In this notebook, we investigate the Gaia dataset for stellar classification. We will first perform some initial EDA on the data, and then train a LightGBM model to classify the stars.

## Some of my other work

### Notebooks

- [Butterfly Image Classification](https://www.kaggle.com/code/mcpenguin/butterfly-classification-efficientnet-87)
- [Palmer Penguin EDA](https://www.kaggle.com/code/mcpenguin/palmer-archipelago-antarctica-penguin-eda)
- [Smoking and Drinking EDA + Classification](https://www.kaggle.com/code/mcpenguin/smoking-drinking-prediction-tfdf-71)
- [World Happiness Data Cleaning + EDA](https://www.kaggle.com/code/mcpenguin/world-happiness-data-cleaning-eda)
- [Precious Metals Stocks: EDA + Forecasting](https://www.kaggle.com/code/mcpenguin/precious-metals-stocks-eda-and-prediction)
- [Red Wine Quality EDA + Prediction](https://www.kaggle.com/code/mcpenguin/red-wine-quality-prediction)

### Datasets

- [The Complete Rollercoasters Dataset](https://www.kaggle.com/datasets/mcpenguin/rollercoasters)
- [Malaysian COVID-19 Data](https://www.kaggle.com/datasets/mcpenguin/malaysia-covid19)
- [Super Mario 64 Speedruns](https://www.kaggle.com/datasets/mcpenguin/super-mario-64-speedruns)

# Import Libraries

In [None]:
import numpy as np # linear algebra
import pandas as pd # data processing, CSV file I/O (e.g. pd.read_csv)
import os
import random
from tqdm.autonotebook import tqdm

import matplotlib.pyplot as plt
import seaborn as sns

from sklearn.model_selection import train_test_split
from sklearn.preprocessing import LabelEncoder
from sklearn.metrics import classification_report, confusion_matrix

import lightgbm as lgb

# Set Global Configuration Options

It is nice to specify global configuration options at the start of the notebook, so tweaking certain parameters does not require much "scrolling" down the notebook.

In [None]:
class CONFIG:
    
    # global seed
    seed = 42
    
    # number of samples to subsample (for debugging purposes)
    # if this is None, use the full dataset
    subsample = None
    
    # number of rounds to use for our LightGBM model
    model_num_rounds = 200

In [None]:
pd.set_option('display.max_columns', None)
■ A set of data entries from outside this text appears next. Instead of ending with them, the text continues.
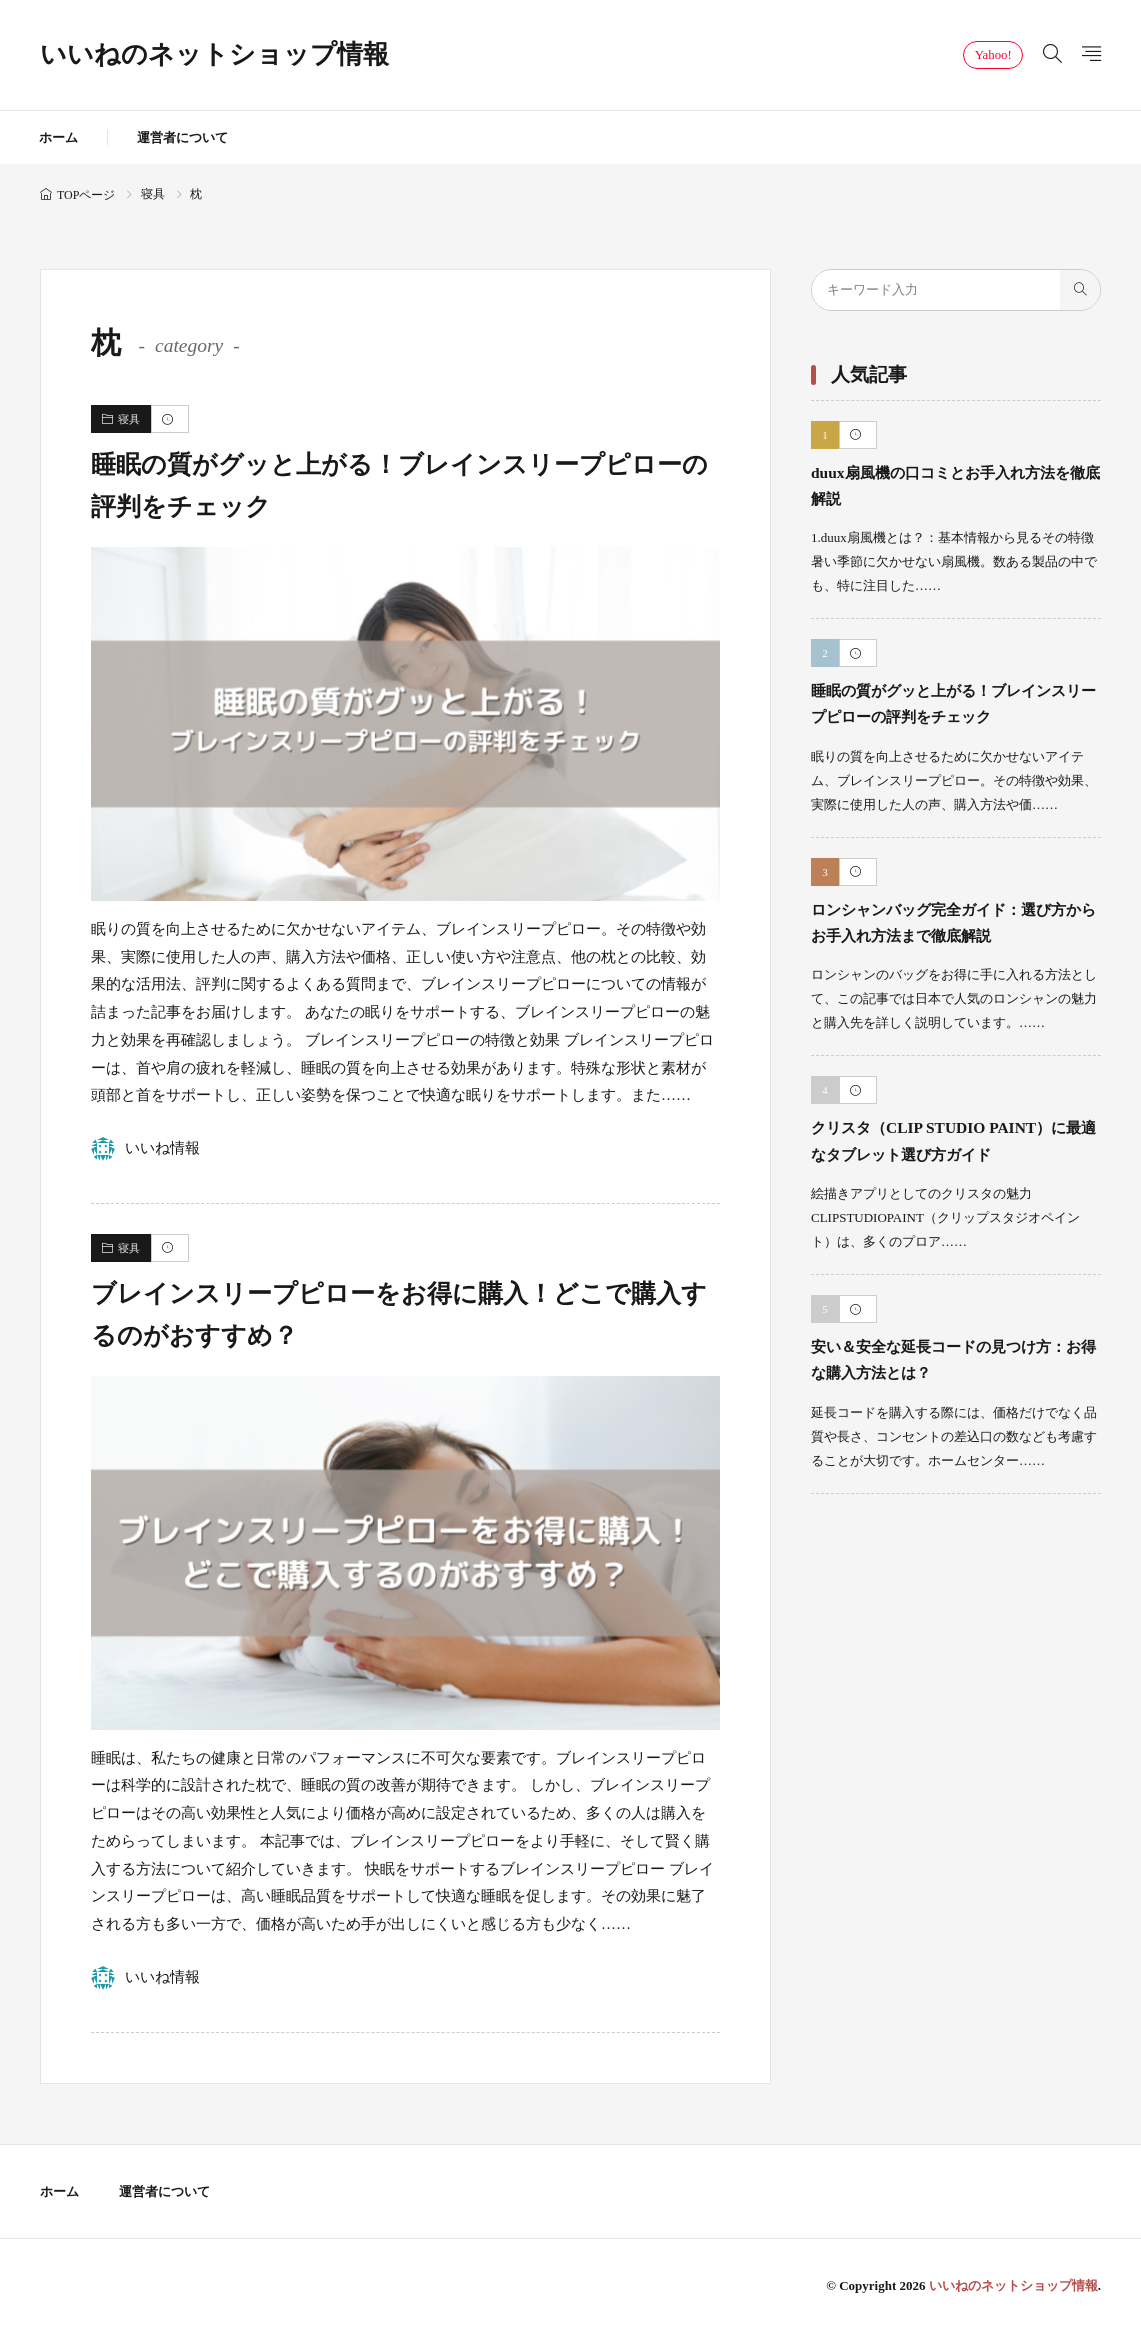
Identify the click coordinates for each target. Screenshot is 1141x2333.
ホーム (58, 137)
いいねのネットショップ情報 (214, 55)
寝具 (153, 194)
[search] (1080, 290)
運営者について (182, 137)
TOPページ (86, 195)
def seed_everything(seed):
    random.seed(seed)
    np.random.seed(seed)
    
seed_everything(CONFIG.seed)

# Load Data

In [None]:
df = pd.read_csv("/kaggle/input/gaia-data-set-for-stellar-classificationdr3/dataGaia.csv")
df.head()

# Understanding the Data

## Initial Info about Data

We can first check some information about the dataset, including how many missing values there are, the shape of the data, as well as the dtypes of each of the columns.

In [None]:
df.info()

From this, we see that

- Most parameters contain no missing values. The outlier to this are `pscol`, which contains only 16k non-null values.
- The parameters are already inferred to be floats/ints.

Our goal will be to classify the `SpType-ELS` variate.

## Column Descriptions

As always with new data, it is essential that we understand what the different columns means. Luckily, the dataset brief gives us some insight about what they mean:

- RA_ICRS: Right ascension in the ICRS (International Celestial Reference System) coordinate system.
- DE_ICRS: Declination in the ICRS coordinate system.
- Source: Unique identifier for an object in the Gaia catalogue.
- Plx: Trigonometric parallax of the celestial body in milliarcseconds.
- PM: Total proper motion of the celestial body in the sky in milliarcseconds per year.
- pmRA: Proper motion component in the right ascension direction in milliarcseconds per year.
- pmDE: Proper motion component in the declination direction in milliarcseconds per year.
- Gmag: Average apparent magnitude integrated in the G band.
- e_Gmag: Error in G magnitude.
- BPmag: Average apparent magnitude integrated in the BP blue band.
- e_BPmag: Error associated with BP magnitude.
- RPmag: Average apparent magnitude integrated in the RP red band.
- e_RPmag: Error in RP magnitude.
- GRVSmag: Average apparent magnitude integrated in the RVS band.
- e_GRVSmag: Error in RVS magnitude.
- BP-RP: BP-RP color index.
- BP-G: BP-G color index.
- G-RP: G-RP color index.
- pscol: pseudocolor estimated by gaia in um^-1
- Teff: Estimated effective temperature of the celestial object by Gaia in Kelvins.
- Dist: Distance to the celestial object: inverse of the parallax, in parsecs.
- Rad: Object radius estimate in terms of solar radius.
- Lum-Flame: Estimated object luminosity in terms of solar luminosity.
- Mass-Flame: Mass estimate in terms of solar mass.
- Age-Flame: Celestial object age in giga years.
- z-Flame: Redshift in km/s.
- SpType-ELS: Estimated spectral class by Gaia.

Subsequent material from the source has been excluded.